As some of you may know, I do ministry that revolves around refugees, people who have left their land because of various troubles. I have kind of an ambiguous relationship with this work — not because it is bad but because I commute between three towns in Michigan, spending a lot of time on the road and trying to overcome the suspicion that makes people withdraw their resources from refugees. So far, thank God, I have persevered in what God has given me to do. But occasionally doubt sinks in; I become frustrated and question whether this is really what I want to do every day.

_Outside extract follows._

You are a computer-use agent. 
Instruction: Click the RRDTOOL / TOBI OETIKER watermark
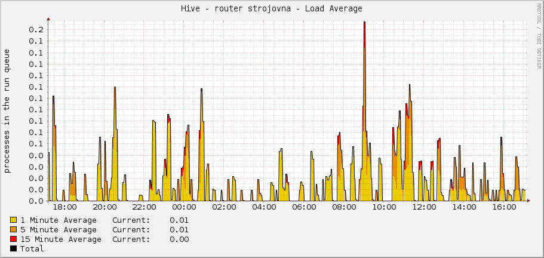pos(538,36)
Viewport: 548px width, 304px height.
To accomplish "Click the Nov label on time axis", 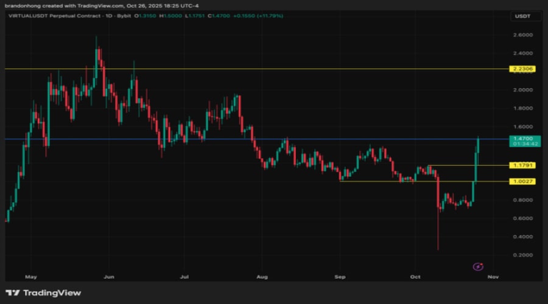I will coord(493,277).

From a purely secular perspective, my ministry looks like social work. I visit refugees, interpret for them if they happen to speak one of the languages I speak, help them run their daily errands, read and explain any mail they receive, and arrange some of their activities (like setting up a driving test). Once in a while when the family gives me permission, I share the message of Christ in order to give them hope and pass on the memory of the Hope Giver. Sometimes I’m a bridge between them and the church that sponsors the family, organizing a meeting with the pastor or a team leader. Other times I’m attending team meetings in churches that wrestle with the questions of communication so I can share my experience or knowledge to help them overcome any barriers.
As any ministry, it is filled with both joys and challenges. When I take a refugee friend of mine to a driving test and he passes, it makes my day. When they invite me into their home to eat or when they laugh from the bottom of their heart at my unintended mistranslation, it fills me with lightness and energy. I feel like I’m doing something that matters, that I’m planting seeds of the gospel. Other times, the challenges take over and mess up the day. Say your friend does not pass the driving test for a second time. Or for religious reasons, the family does not buy food from their local store because it’s not kosher, so they want you to give them a ride to a city miles away so that they can buy kosher food from a kosher store. Or say you drive an hour under heavy snow and arrive so tired that all your desire for interaction melts away.
I take it daily as it comes. But once in a while, my interaction with refugees abundantly rewards me through the insights they give like attending a refugee church plant and realizing that the worship service can be chaotic yet still authentic. I call it “holy chaos” — people singing at the top of their lungs, children running to and fro, some crying, some praying out loud, some dancing. You hear the sermon in one language; then you hear the interpreter in another, who occasionally cannot translate a certain word, and you see the congregants helping him by coming up with the words right there and then. You hear “amens” and gasps as the pastor tells a story not just with his mouth but with his whole body.
I want to share one of those rewarding episodes that has stayed with me for a long time. Once, I went to dinner with my Afghan friend, a young and talented refugee man who aspired to become an engineer. I had a specific reason for this meeting: the sponsoring church found a job for him, and he worked well. Somehow the church discovered that the young man never kept his money in a bank account, instead withdrawing it as soon as the money was deposited. Knowing how important it is to have a well-maintained bank account and to establish good credit in this country, they were concerned. The re-settlement team leader suggested that I talk to my friend and see if there was anything to be alarmed about. Neither they nor I knew whether the reasons for his behavior were personal or cultural or whether there was something more behind it that the church needed to investigate. So off we went to have dinner. I asked him about his plans, encouraged him, and he taught me a few things about computers that I didn’t know.
Then our discussion got a bit personal. I wanted to ask more questions but did not want to lead him, knowing how sensitive family matters can be. At some point I spoke about the importance of credit and debit cards and bank accounts. Then my friend revealed to me the reason he never left his money in the bank. On one hand, he didn’t trust banks because in Russia, the country where he lived as an immigrant from Afghanistan, the banks were corrupt and somehow manipulated people’s money for their own gain. On the other hand, he was sending money to his other family members who were stuck in Germany, Russia, and Afghanistan to alleviate their needs. My friend was more concerned with his relatives’ well-being on the other side of the globe than with his own future in this country.
His dedication to his (grand)parents, siblings, aunts, uncles, and cousins struck me as strong and elastic ties of kinship that although were stretched across these countries were not yet broken. I realized these familial obligations that he fulfilled without resentment sustained him spiritually as a member of a larger, invisible community not yet destroyed by extreme individualism. His ties were nurturing him emotionally, and despite his own financial difficulties, he gained strength through this invisible community. Suddenly, I became aware of his larger network, and its strength exuded across the table.
We still meet occasionally. And he still helps his family back in Europe and Central Asia. His attitude and friendship are a stark contrast to all the propaganda we see about refugees that makes them out to be the next scapegoat of this nation. Their humanity is denied in political arguments, reducing them to numbers and seeing them only through the lenses of economy and demographics. Before they even enter this country, their race, ethnicity, and religion are dragged into the halls of “the land of the free” to be questioned.
Why am I saying this? Because I want to encourage you to meet refugees and befriend them, if for nothing else than for the sake of overcoming your prejudices and broadening your own views. You will understand humanity better and yourself deeper by befriending people who are used as pawns in a game of the powers that be.